La sanità integrativa è una risorsa preziosa, ma il suo sviluppo non può essere lasciato al caso. Lo ha detto oggi il ministro della Salute, Orazio Schillaci, in audizione nell’ambito dell’Indagine conoscitiva sulle forme integrative di previdenza e di assistenza sanitaria al Senato. Un intervento che traccia un quadro critico e pone sul tavolo nodi normativi, operativi e di monitoraggio ancora irrisolti.
“La sanità integrativa rappresenta una risorsa fondamentale per garantire un accesso equo ed universale alla salute”, ha esordito il ministro. “Tuttavia, per esprimere pienamente il proprio potenziale senza intaccare i meccanismi di finanziamento del Servizio sanitario nazionale è necessario intervenire in modo sistemico su alcuni nodi ancora irrisolti sia sotto il profilo normativo, sia operativo e di monitoraggio”.
I dati forniti da Schillacci sono eloquenti. In Italia, solo il 24 per cento della popolazione è coperto da sanità integrativa. Una percentuale che stride con la media dell’Unione Europea, che si attesta al 75 per cento. E non è solo una questione di numeri: anche il contributo medio per beneficiario è più basso. In Italia si aggira intorno ai 190 euro, contro i 260 euro della media europea.
Ma il dato più preoccupante riguarda la composizione sociale degli iscritti. A beneficiare della sanità integrativa sono soprattutto lavoratori dipendenti, categorie protette dalla contrattazione collettiva e contribuenti con reddito medio-alto. Al contrario, pensionati, disoccupati, lavoratori precari e soggetti economicamente più deboli ne beneficiano in misura minore.
“Questo rischia di allontanare il sistema dalla logica universalistica del nostro servizio sanitario, che ridistribuisce le risorse secondo il bisogno di salute”, ha avvertito Schillaci.
Il caso dei pensionati è emblematico: rappresentano solo il 3 per cento degli iscritti, nonostante siano la fascia di popolazione che esprime il maggior bisogno di cure. Una distorsione che allontana la sanità integrativa dalla sua funzione di supporto al sistema pubblico.
Uno dei temi più delicati toccati dal ministro riguarda i benefici fiscali legati alla sanità integrativa. Secondo l’Ufficio parlamentare di bilancio, “l’insieme di questi vantaggi fiscali e contributivi vale 1,7 miliardi di euro l’anno“, ha affermato Schillaci. “Da qui nasce una questione: se queste risorse producano benefici superiori rispetto a quelli che si potrebbero ottenere destinandole al servizio sanitario”.

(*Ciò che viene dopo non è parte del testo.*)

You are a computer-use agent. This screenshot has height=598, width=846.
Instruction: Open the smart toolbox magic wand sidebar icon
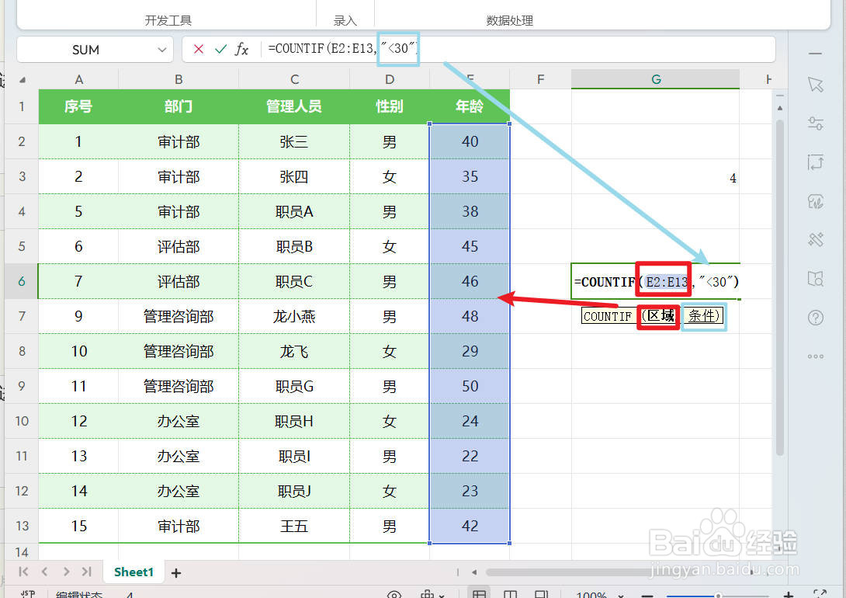tap(816, 239)
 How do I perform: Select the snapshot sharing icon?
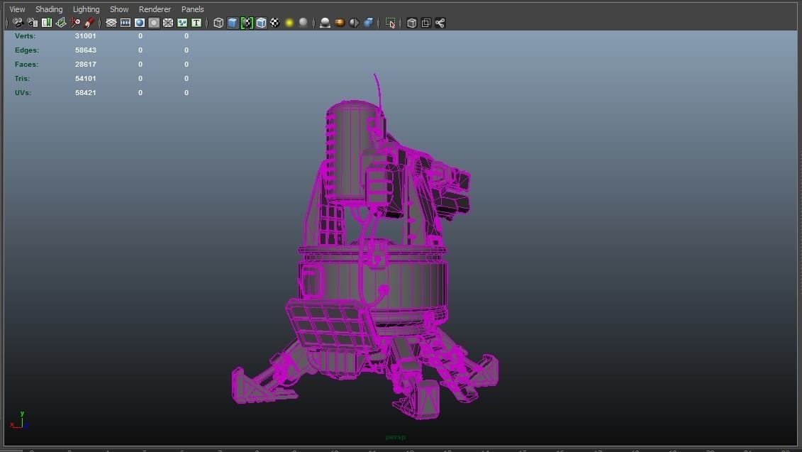[x=440, y=23]
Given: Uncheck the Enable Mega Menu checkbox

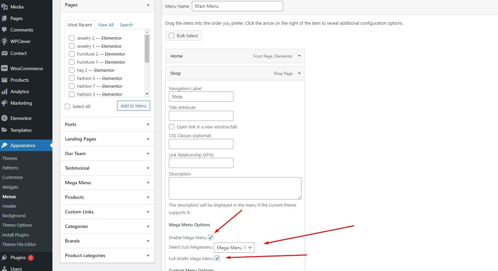Looking at the screenshot, I should pos(211,237).
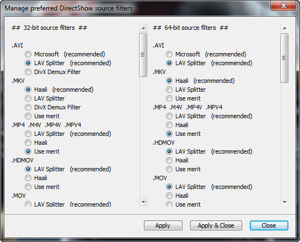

Un interrogativo che solleva un tema di fondo: la convenienza sociale della sanità integrativa. Se le risorse pubbliche sottratte al SSN attraverso agevolazioni fiscali non si traducono in un effettivo miglioramento dell’accesso alle cure per tutti, il sistema rischia di perdere la sua vocazione universalistica.
Il ministro ha poi messo il dito su un’altra piaga del sistema: la destinazione delle risorse. “I dati dimostrano che i fondi integrativi sono marginali e la grande maggioranza delle risorse private finanzia prestazioni sostitutive” dei Livelli essenziali di assistenza (Lea). In altre parole, la sanità integrativa oggi serve più a sostituire prestazioni che il SSN dovrebbe già garantire che ad ampliare l’offerta.

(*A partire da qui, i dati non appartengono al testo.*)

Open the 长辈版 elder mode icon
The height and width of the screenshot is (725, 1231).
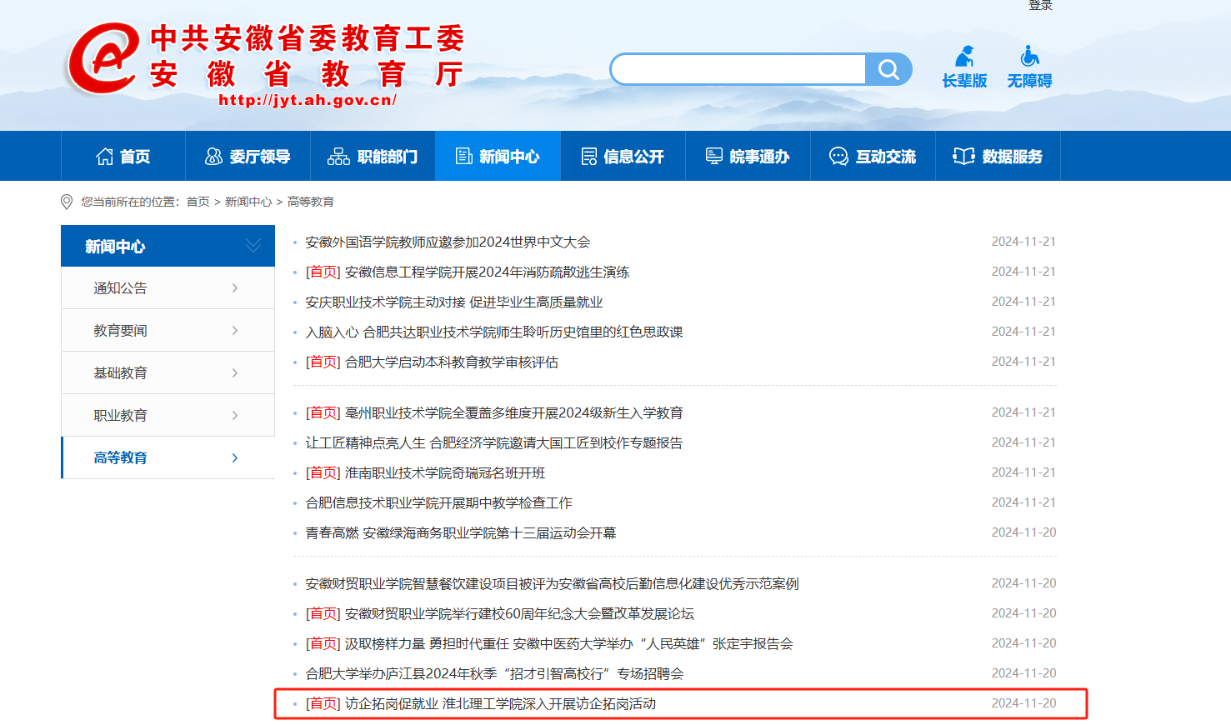[964, 57]
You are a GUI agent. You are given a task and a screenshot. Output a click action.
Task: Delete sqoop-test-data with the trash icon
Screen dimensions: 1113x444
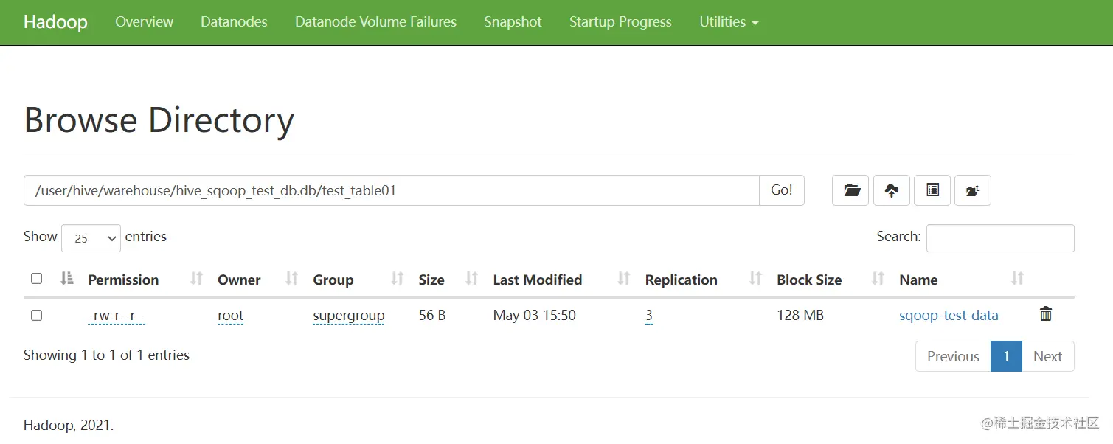point(1046,314)
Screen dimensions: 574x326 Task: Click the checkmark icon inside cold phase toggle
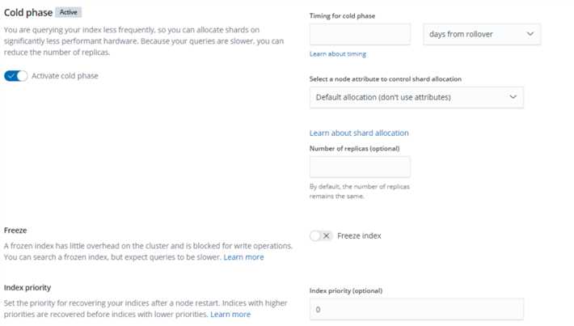point(11,76)
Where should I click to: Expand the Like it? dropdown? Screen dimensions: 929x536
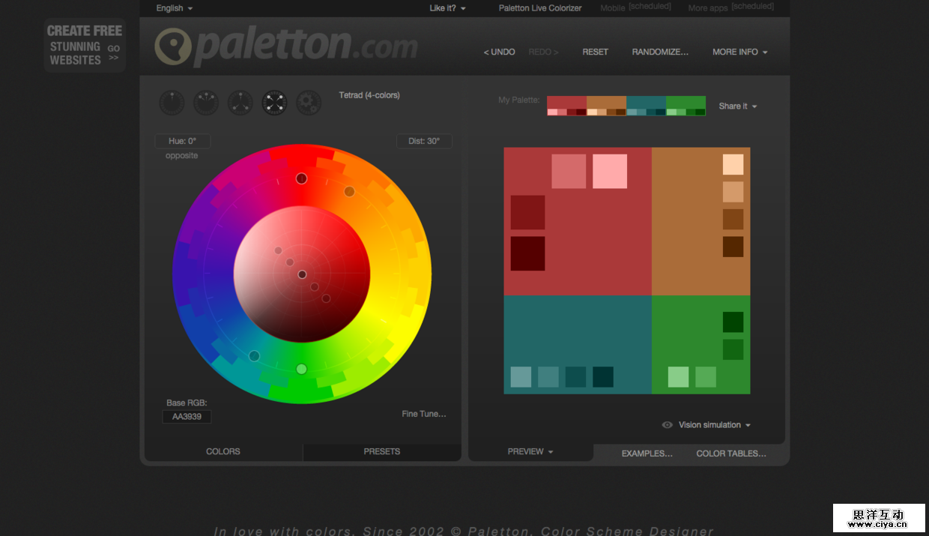click(x=447, y=8)
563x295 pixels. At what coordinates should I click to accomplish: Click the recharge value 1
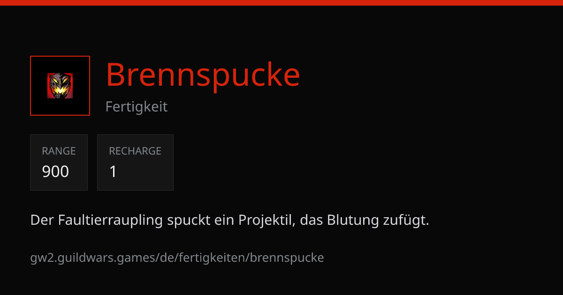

Un paradosso che, secondo Schillaci, richiede una riflessione profonda: “La sanità integrativa è una risorsa fondamentale, ma la sua espansione deve essere coerente con quelli che sono gli obiettivi del Ssn e giustificata da un effettivo beneficio collettivo”.
Il ministro ha auspicato un intervento sistemico che regoli l’espansione della sanità integrativa, evitando che essa diventi un fattore di ulteriore disuguaglianza. Le priorità sono chiare: ridefinire il perimetro delle prestazioni, garantire un accesso più equo, e valutare l’efficacia dei vantaggi fiscali.
L’obiettivo, ha concluso Schillaci, è che la sanità integrativa non si trasformi in un doppio binario che allontana i più fragili dalle cure, ma diventi uno strumento capace di integrare e rafforzare il Servizio sanitario nazionale, senza minarne i principi fondamentali.